High-precision measurements of canonical NSs better constrain the EOS around 2-3 times saturation density.

Abstract

To more precisely constrain the Equation of State (EOS) of supradense neutron-rich nuclear matter, future high-precision X-ray and gravitational wave observatories are proposed to measure the radii of neutron stars (NSs) with an accuracy better than about 0.1 km. However, it remains unclear what particular aspects (other than the stiffness generally spoken of in the literature) of the EOS and to what precision they will be better constrained.
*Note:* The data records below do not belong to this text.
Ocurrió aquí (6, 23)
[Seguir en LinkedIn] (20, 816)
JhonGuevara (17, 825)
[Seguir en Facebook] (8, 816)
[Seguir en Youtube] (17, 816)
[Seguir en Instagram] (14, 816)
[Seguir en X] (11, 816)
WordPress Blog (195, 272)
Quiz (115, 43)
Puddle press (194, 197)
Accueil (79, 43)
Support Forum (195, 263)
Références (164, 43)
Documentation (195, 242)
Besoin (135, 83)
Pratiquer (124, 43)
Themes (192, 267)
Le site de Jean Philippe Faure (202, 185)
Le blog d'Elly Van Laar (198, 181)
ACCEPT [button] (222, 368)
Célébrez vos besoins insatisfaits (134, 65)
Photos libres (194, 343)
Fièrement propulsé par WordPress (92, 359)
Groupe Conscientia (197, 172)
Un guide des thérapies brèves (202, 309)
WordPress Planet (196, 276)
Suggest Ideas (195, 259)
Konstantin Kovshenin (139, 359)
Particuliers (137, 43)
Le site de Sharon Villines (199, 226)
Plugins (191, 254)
In this work, within a Bayesian framework using a meta-model EOS for NSs, we infer the posterior probability distribution functions (PDFs) of incompressibility $K_{0}$ and skewness $J_{0}$ of symmetric nuclear matter (SNM) as well as the slope $L$, curvature $K_{\rm{sym}}$, and skewness $J_{\rm{sym}}$ characterizing the density dependence of nuclear symmetry energy $E_{\rm{sym}}(\rho)$, respectively, from mean values of NS radii consistent with existing observations and an expected accuracy $\Delta R$ ranging from about 1.0 km to 0.1 km. We found that (1) the $\Delta R$ has little effect on inferring the stiffness of SNM at suprasaturation densities, (2) smaller $\Delta R$ reveals more accurately not only the PDFs but also pairwise correlations among parameters characterizing high-density $E_{\rm{sym}}(\rho)$, (3) a double-peak feature of the PDF($K_{\rm{sym}}$) corresponding to the strong $K_{\rm{sym}}-J_{\rm{sym}}$ and $K_{\rm{sym}}-L$ anti-correlations is revealed when $\Delta R$ is less than about 0.2 km, and the locations of the two peaks are sensitive to the maximum value of $J_{\rm{sym}}$ reflecting the stiffness of $E_{\rm{sym}}(\rho)$ above about 3 times the saturation density $\rho_0$ of SNM, (4) the high-precision radius measurement for canonical NSs is more useful than that for massive ones for constraining the EOS of nucleonic matter around $(2-3)\rho_0$.